**TASK OBJECTIVE:** Copy all of the records below word for word.

**LISTED ENTRIES:**
-- Begin --

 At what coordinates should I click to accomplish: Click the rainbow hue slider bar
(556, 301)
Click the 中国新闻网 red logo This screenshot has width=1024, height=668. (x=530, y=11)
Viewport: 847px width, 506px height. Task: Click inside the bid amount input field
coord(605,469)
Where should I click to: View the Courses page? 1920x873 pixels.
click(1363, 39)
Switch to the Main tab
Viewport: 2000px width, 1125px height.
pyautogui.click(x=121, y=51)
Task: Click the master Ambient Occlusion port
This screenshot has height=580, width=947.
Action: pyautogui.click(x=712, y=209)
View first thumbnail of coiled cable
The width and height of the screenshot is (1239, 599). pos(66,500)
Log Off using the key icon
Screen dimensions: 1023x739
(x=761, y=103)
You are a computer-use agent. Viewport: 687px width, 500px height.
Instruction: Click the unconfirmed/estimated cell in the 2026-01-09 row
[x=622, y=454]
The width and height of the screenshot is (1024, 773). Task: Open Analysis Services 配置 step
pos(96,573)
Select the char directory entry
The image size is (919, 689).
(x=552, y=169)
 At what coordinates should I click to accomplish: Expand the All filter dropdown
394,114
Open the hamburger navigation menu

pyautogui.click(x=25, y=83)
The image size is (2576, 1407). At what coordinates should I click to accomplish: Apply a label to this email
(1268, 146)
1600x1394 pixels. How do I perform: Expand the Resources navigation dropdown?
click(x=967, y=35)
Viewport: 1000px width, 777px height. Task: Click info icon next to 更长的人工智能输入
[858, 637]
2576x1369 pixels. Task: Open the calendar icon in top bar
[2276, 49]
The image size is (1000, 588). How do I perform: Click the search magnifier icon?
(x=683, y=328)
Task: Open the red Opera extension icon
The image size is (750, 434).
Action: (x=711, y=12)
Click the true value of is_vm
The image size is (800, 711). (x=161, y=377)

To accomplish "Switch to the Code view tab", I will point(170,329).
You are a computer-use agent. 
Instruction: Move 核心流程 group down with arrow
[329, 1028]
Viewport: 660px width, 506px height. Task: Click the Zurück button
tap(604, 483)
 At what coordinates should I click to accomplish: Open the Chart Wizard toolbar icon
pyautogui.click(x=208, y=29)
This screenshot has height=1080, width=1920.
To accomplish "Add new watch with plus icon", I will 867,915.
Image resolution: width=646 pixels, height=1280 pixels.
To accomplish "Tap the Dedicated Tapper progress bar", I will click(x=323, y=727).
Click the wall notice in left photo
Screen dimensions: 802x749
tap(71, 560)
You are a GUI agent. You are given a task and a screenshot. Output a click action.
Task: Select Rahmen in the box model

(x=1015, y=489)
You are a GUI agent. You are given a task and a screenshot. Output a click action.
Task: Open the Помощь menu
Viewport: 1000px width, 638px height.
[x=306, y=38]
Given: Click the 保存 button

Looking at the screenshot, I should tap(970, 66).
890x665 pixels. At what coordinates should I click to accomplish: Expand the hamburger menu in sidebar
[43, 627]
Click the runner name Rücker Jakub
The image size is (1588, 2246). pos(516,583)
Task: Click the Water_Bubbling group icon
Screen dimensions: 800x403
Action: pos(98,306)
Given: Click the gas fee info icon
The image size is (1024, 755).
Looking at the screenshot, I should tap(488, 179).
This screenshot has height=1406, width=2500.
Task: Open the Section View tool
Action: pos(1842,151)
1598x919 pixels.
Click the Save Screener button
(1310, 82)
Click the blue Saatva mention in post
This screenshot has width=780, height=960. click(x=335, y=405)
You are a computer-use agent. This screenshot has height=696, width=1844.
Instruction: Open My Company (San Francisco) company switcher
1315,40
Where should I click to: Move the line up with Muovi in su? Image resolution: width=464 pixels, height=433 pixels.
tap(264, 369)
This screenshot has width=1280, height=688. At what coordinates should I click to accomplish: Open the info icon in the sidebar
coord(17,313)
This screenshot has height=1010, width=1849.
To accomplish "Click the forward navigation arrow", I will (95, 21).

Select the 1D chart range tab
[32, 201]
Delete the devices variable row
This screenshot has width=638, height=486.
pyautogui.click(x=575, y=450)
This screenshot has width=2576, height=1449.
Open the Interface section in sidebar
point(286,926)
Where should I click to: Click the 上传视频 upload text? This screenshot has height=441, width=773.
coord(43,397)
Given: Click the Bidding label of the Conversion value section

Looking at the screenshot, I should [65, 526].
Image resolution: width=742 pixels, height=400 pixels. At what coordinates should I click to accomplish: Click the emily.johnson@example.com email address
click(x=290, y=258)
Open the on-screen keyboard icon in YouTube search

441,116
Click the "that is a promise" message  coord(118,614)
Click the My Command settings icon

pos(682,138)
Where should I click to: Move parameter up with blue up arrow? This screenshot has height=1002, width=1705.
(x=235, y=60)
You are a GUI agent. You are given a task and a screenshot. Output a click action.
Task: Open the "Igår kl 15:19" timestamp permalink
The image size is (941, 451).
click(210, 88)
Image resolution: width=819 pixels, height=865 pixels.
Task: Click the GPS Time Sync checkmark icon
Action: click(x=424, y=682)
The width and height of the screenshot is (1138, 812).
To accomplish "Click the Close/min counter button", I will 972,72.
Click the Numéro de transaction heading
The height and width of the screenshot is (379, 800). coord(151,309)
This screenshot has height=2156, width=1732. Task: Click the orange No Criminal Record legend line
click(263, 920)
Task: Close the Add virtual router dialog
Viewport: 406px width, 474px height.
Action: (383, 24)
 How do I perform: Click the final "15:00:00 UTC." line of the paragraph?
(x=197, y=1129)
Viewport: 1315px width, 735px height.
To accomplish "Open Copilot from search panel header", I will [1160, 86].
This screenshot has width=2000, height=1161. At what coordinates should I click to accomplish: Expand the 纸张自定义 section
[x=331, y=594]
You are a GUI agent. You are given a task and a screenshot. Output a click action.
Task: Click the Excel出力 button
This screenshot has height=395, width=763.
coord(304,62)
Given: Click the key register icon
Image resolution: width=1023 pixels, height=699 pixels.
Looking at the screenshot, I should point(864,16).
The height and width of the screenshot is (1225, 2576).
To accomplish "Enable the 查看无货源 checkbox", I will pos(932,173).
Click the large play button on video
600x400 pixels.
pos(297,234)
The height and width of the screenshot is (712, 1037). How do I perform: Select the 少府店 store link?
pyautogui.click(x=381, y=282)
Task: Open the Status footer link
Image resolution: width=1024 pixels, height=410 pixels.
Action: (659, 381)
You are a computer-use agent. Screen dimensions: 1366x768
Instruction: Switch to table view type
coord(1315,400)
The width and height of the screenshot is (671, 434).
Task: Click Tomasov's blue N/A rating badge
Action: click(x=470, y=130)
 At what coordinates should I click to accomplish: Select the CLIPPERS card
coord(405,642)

-- End --

**TASK OUTPUT:**
 At what coordinates should I click to accomplish: Click the rainbow hue slider bar
(556, 301)
Click the 中国新闻网 red logo This screenshot has width=1024, height=668. (x=530, y=11)
Viewport: 847px width, 506px height. Task: Click inside the bid amount input field
coord(605,469)
Where should I click to: View the Courses page? 1920x873 pixels.
click(1363, 39)
Switch to the Main tab
Viewport: 2000px width, 1125px height.
pyautogui.click(x=121, y=51)
Task: Click the master Ambient Occlusion port
This screenshot has height=580, width=947.
Action: pyautogui.click(x=712, y=209)
View first thumbnail of coiled cable
The width and height of the screenshot is (1239, 599). pos(66,500)
Log Off using the key icon
Screen dimensions: 1023x739
(x=761, y=103)
You are a computer-use agent. Viewport: 687px width, 500px height.
Instruction: Click the unconfirmed/estimated cell in the 2026-01-09 row
[x=622, y=454]
The width and height of the screenshot is (1024, 773). Task: Open Analysis Services 配置 step
pos(96,573)
Select the char directory entry
The image size is (919, 689).
(x=552, y=169)
 At what coordinates should I click to accomplish: Expand the All filter dropdown
394,114
Open the hamburger navigation menu

pyautogui.click(x=25, y=83)
The image size is (2576, 1407). At what coordinates should I click to accomplish: Apply a label to this email
(1268, 146)
1600x1394 pixels. How do I perform: Expand the Resources navigation dropdown?
click(x=967, y=35)
Viewport: 1000px width, 777px height. Task: Click info icon next to 更长的人工智能输入
[858, 637]
2576x1369 pixels. Task: Open the calendar icon in top bar
[2276, 49]
The image size is (1000, 588). How do I perform: Click the search magnifier icon?
(x=683, y=328)
Task: Open the red Opera extension icon
The image size is (750, 434).
Action: (x=711, y=12)
Click the true value of is_vm
The image size is (800, 711). (x=161, y=377)

To accomplish "Switch to the Code view tab", I will point(170,329).
You are a computer-use agent. 
Instruction: Move 核心流程 group down with arrow
[329, 1028]
Viewport: 660px width, 506px height. Task: Click the Zurück button
tap(604, 483)
 At what coordinates should I click to accomplish: Open the Chart Wizard toolbar icon
pyautogui.click(x=208, y=29)
This screenshot has height=1080, width=1920.
To accomplish "Add new watch with plus icon", I will 867,915.
Image resolution: width=646 pixels, height=1280 pixels.
To accomplish "Tap the Dedicated Tapper progress bar", I will click(x=323, y=727).
Click the wall notice in left photo
Screen dimensions: 802x749
tap(71, 560)
You are a GUI agent. You are given a task and a screenshot. Output a click action.
Task: Select Rahmen in the box model

(x=1015, y=489)
You are a GUI agent. You are given a task and a screenshot. Output a click action.
Task: Open the Помощь menu
Viewport: 1000px width, 638px height.
[x=306, y=38]
Given: Click the 保存 button

Looking at the screenshot, I should tap(970, 66).
890x665 pixels. At what coordinates should I click to accomplish: Expand the hamburger menu in sidebar
[43, 627]
Click the runner name Rücker Jakub
The image size is (1588, 2246). pos(516,583)
Task: Click the Water_Bubbling group icon
Screen dimensions: 800x403
Action: pos(98,306)
Given: Click the gas fee info icon
The image size is (1024, 755).
Looking at the screenshot, I should tap(488, 179).
This screenshot has height=1406, width=2500.
Task: Open the Section View tool
Action: pos(1842,151)
1598x919 pixels.
Click the Save Screener button
(1310, 82)
Click the blue Saatva mention in post
This screenshot has width=780, height=960. click(x=335, y=405)
You are a computer-use agent. This screenshot has height=696, width=1844.
Instruction: Open My Company (San Francisco) company switcher
1315,40
Where should I click to: Move the line up with Muovi in su? Image resolution: width=464 pixels, height=433 pixels.
tap(264, 369)
This screenshot has width=1280, height=688. At what coordinates should I click to accomplish: Open the info icon in the sidebar
coord(17,313)
This screenshot has height=1010, width=1849.
To accomplish "Click the forward navigation arrow", I will (95, 21).

Select the 1D chart range tab
[32, 201]
Delete the devices variable row
This screenshot has width=638, height=486.
pyautogui.click(x=575, y=450)
This screenshot has width=2576, height=1449.
Open the Interface section in sidebar
point(286,926)
Where should I click to: Click the 上传视频 upload text? This screenshot has height=441, width=773.
coord(43,397)
Given: Click the Bidding label of the Conversion value section

Looking at the screenshot, I should [65, 526].
Image resolution: width=742 pixels, height=400 pixels. At what coordinates should I click to accomplish: Click the emily.johnson@example.com email address
click(x=290, y=258)
Open the on-screen keyboard icon in YouTube search

441,116
Click the "that is a promise" message  coord(118,614)
Click the My Command settings icon

pos(682,138)
Where should I click to: Move parameter up with blue up arrow? This screenshot has height=1002, width=1705.
(x=235, y=60)
You are a GUI agent. You are given a task and a screenshot. Output a click action.
Task: Open the "Igår kl 15:19" timestamp permalink
The image size is (941, 451).
click(210, 88)
Image resolution: width=819 pixels, height=865 pixels.
Task: Click the GPS Time Sync checkmark icon
Action: click(x=424, y=682)
The width and height of the screenshot is (1138, 812).
To accomplish "Click the Close/min counter button", I will 972,72.
Click the Numéro de transaction heading
The height and width of the screenshot is (379, 800). coord(151,309)
This screenshot has height=2156, width=1732. Task: Click the orange No Criminal Record legend line
click(263, 920)
Task: Close the Add virtual router dialog
Viewport: 406px width, 474px height.
Action: (383, 24)
 How do I perform: Click the final "15:00:00 UTC." line of the paragraph?
(x=197, y=1129)
Viewport: 1315px width, 735px height.
To accomplish "Open Copilot from search panel header", I will [1160, 86].
This screenshot has width=2000, height=1161. At what coordinates should I click to accomplish: Expand the 纸张自定义 section
[x=331, y=594]
You are a GUI agent. You are given a task and a screenshot. Output a click action.
Task: Click the Excel出力 button
This screenshot has height=395, width=763.
coord(304,62)
Given: Click the key register icon
Image resolution: width=1023 pixels, height=699 pixels.
Looking at the screenshot, I should point(864,16).
The height and width of the screenshot is (1225, 2576).
To accomplish "Enable the 查看无货源 checkbox", I will pos(932,173).
Click the large play button on video
600x400 pixels.
pos(297,234)
The height and width of the screenshot is (712, 1037). How do I perform: Select the 少府店 store link?
pyautogui.click(x=381, y=282)
Task: Open the Status footer link
Image resolution: width=1024 pixels, height=410 pixels.
Action: (659, 381)
You are a computer-use agent. Screen dimensions: 1366x768
Instruction: Switch to table view type
coord(1315,400)
The width and height of the screenshot is (671, 434).
Task: Click Tomasov's blue N/A rating badge
Action: click(x=470, y=130)
 At what coordinates should I click to accomplish: Select the CLIPPERS card
coord(405,642)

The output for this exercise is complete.